◆ **DOCUMENT PASSAGE**:
============================================================

Not all our scars are visible upon the body.











Tuesday, October 28, 2014

The $8 Movie Theater

Suddenly, I go to the movies again.

You would think that anybody who likes going to the movies would go all the time, living in Manhattan.  But the only time I ever went to the movies on a regular basis, during my last decade of living in NYC, was during the summers when I would be in a tiny Adirondack town whose restored Art Deco theater had one show a night at 8:00 p.m., and the movie changed every Friday.  What was so great about that theater?  Well - it was charming.  It looked like the movies looked when I was a kid.  And the movie started on time.  And people shut up during the movie and actually watched the movie.  And - the icing on the cake - they only charged $7.00 per ticket.

That was one of the problems with New York movies.  Sure - we got everything first, and we got the little oddball indie films that didn't open everywhere, and that was nice.  But it was ten dollars more to go to the movies in Manhattan than it was to go to the movies upstate. If I was going to pay $17 a ticket, I had to know for a fact that I was going to love that movie.  I was not about to take a chance on something that might prove mediocre.  I didn't want to walk out feeling ripped off.  And, far too often, the movie was over and I walked out of the big AMC near Lincoln Center wishing I'd saved my money.

Oh, there were some films that were good.  Almost good enough to be worth $17.  But would I have enjoyed seeing Daniel Radcliffe play Allen Ginsberg in Kill Your Darlings a lot more if the ticket had cost ten bucks instead of seventeen?  You betcha.

So it was an unexpected bonus when I moved to Rockland County and found there is a small indie cinema chain, Bow Tie Cinemas, that is run on the order of the art movie house a few blocks south of the Lincoln Center AMC behemoth, and that Bow Tie Cinemas charges only $8 for an adult ticket - in fact, it's $7 if you're in before 6:00 p.m., and $6 all day long on Tuesdays.

And I started going to the movies.  Because at these prices, I wasn't worried about making a mistake.  And, to my joy, the features are a mix. There are some blockbuster commercial pictures (my son and I sat through Dawn of the Planet of the Apes rolling our eyes and muttering "I can't believe how bad this is"), some indie offerings (Belle, which I'd seen and liked at the small Lincoln Square theater before we moved showed up here, and I wished I had waited and saved myself nine dollars), a couple of things for kids, a drama or two - there are six screens, so there is generally at least one thing I'll take a chance on seeing every week.

============================================================

◆ **REQUEST**:
Answer these questions from the post about the $8 movie theater:
(a) What did the restored Art Deco theater in the Adirondack town charge per ticket?
(b) Which film did the writer sit through with their son while rolling their eyes?
(c) How many screens does the Bow Tie Cinemas theater have?

============================================================

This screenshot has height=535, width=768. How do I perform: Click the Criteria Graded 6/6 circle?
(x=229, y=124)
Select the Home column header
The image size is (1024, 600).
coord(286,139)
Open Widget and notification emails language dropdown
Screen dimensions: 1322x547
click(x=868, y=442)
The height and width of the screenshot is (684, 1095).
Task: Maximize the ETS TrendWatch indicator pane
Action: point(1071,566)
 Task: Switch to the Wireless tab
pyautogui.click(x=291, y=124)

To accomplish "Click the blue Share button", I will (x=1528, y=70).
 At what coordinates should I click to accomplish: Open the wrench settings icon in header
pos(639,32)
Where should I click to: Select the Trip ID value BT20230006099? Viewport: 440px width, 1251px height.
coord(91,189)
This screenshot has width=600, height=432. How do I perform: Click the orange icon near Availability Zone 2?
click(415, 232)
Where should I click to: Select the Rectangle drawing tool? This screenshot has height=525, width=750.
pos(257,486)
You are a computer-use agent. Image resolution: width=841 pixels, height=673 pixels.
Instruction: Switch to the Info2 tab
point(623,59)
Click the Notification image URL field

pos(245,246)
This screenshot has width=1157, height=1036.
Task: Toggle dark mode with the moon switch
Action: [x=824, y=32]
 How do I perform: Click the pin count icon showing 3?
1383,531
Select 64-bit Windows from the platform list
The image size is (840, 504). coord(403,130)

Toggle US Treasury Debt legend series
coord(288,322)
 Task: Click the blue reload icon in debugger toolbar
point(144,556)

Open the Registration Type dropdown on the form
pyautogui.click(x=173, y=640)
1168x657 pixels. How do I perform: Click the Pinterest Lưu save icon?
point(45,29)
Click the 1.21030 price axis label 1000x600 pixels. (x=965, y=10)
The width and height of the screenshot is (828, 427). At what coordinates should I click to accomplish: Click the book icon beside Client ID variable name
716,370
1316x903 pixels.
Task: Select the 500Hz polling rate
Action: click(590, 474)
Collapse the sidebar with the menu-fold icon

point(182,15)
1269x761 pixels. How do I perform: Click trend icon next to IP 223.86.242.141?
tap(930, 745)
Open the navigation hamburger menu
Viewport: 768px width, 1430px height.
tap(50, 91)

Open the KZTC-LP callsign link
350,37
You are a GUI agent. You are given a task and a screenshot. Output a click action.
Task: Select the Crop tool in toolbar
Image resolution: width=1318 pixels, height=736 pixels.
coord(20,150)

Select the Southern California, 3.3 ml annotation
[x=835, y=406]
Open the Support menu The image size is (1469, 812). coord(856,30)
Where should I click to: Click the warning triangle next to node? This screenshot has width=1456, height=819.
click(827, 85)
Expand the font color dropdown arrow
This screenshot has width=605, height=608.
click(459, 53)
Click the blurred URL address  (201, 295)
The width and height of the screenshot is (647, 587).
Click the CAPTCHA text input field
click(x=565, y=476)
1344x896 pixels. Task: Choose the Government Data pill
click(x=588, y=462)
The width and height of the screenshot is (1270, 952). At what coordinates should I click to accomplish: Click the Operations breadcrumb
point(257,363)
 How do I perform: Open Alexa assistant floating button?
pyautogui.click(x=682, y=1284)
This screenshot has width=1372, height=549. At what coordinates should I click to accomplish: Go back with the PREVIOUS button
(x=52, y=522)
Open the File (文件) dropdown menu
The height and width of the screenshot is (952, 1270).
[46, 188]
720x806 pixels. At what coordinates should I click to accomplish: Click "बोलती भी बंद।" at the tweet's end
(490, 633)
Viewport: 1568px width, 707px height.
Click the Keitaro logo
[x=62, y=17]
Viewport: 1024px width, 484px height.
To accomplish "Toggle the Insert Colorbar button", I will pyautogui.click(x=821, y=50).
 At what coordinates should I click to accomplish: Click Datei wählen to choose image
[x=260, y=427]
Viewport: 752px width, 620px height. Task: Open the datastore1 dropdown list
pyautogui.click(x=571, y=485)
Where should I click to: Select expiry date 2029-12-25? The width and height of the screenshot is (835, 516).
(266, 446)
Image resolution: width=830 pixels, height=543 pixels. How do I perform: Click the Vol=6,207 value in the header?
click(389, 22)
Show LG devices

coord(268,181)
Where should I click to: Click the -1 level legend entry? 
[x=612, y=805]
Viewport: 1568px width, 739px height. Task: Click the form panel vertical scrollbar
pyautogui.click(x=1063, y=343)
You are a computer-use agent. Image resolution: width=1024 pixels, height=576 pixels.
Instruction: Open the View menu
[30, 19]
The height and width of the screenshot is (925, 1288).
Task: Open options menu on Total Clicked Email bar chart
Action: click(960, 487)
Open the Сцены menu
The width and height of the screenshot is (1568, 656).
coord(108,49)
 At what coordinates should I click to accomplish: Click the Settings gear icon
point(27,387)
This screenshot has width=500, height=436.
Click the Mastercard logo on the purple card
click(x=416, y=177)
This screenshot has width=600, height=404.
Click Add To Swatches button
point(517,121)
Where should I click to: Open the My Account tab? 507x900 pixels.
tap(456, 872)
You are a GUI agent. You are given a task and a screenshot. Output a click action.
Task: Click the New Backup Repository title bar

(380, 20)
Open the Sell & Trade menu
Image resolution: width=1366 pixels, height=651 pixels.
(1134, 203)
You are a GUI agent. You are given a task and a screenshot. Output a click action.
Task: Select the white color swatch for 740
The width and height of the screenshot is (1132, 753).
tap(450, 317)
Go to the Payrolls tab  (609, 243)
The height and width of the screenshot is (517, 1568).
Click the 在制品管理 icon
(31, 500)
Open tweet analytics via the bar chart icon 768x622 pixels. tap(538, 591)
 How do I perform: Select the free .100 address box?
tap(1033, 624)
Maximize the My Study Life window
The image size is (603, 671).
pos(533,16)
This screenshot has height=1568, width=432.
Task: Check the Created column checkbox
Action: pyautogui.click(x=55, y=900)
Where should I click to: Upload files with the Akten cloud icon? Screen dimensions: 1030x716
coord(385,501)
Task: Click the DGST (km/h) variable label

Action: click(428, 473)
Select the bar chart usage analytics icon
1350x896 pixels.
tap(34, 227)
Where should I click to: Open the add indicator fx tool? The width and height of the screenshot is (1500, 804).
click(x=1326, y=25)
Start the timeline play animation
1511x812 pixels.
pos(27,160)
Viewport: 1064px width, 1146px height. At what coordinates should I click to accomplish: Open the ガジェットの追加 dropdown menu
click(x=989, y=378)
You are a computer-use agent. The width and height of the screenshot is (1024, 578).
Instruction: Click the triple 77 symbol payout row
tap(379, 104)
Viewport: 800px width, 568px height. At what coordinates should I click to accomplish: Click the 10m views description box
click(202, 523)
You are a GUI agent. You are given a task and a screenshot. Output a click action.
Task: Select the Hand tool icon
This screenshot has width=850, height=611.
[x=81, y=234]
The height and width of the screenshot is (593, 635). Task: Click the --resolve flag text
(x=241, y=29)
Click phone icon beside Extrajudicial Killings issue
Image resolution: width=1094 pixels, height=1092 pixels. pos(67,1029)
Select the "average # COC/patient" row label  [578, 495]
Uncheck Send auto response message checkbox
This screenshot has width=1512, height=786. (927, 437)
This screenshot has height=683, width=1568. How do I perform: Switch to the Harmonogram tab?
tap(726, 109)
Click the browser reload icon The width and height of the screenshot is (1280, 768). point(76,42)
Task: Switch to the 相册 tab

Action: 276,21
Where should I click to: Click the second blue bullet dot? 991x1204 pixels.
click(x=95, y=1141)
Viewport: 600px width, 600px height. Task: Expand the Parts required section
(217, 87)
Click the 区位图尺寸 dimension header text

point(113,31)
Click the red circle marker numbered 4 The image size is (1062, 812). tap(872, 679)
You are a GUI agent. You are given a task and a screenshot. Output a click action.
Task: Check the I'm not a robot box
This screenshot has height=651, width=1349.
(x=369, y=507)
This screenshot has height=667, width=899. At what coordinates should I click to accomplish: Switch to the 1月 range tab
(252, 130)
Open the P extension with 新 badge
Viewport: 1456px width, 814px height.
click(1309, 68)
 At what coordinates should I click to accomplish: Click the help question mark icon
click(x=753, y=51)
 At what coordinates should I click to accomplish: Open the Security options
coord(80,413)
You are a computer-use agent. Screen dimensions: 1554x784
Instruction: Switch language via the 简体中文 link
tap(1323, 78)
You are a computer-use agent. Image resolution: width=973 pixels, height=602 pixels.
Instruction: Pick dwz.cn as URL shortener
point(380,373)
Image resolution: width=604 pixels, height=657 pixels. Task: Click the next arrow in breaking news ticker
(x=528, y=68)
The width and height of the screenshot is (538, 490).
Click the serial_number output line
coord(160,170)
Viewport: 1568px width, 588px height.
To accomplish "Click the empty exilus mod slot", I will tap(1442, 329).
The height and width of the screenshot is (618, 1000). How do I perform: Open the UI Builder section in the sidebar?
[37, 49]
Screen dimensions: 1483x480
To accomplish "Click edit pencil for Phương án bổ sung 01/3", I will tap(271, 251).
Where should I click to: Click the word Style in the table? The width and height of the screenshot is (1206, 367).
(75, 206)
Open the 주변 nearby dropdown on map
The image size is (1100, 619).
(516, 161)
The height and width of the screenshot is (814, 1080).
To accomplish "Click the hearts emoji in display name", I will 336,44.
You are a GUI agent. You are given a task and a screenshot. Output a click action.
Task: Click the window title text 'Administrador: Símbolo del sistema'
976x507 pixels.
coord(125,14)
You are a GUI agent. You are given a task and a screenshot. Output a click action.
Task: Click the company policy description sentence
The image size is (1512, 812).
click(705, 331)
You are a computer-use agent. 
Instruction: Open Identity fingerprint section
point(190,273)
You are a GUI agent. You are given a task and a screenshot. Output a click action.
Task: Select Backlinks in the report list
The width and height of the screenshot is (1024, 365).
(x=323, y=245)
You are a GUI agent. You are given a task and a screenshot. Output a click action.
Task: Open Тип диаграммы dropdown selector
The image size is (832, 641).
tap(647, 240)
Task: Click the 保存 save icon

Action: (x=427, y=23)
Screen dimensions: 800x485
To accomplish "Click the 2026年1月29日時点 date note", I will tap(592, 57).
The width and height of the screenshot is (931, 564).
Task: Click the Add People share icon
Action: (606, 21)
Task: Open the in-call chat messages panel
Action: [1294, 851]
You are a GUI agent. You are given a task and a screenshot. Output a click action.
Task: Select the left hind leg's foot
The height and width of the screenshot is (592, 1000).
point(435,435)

============================================================

◆ **ANSWER FOR THE TASK**:
(a) $7.00
(b) Dawn of the Planet of the Apes
(c) Six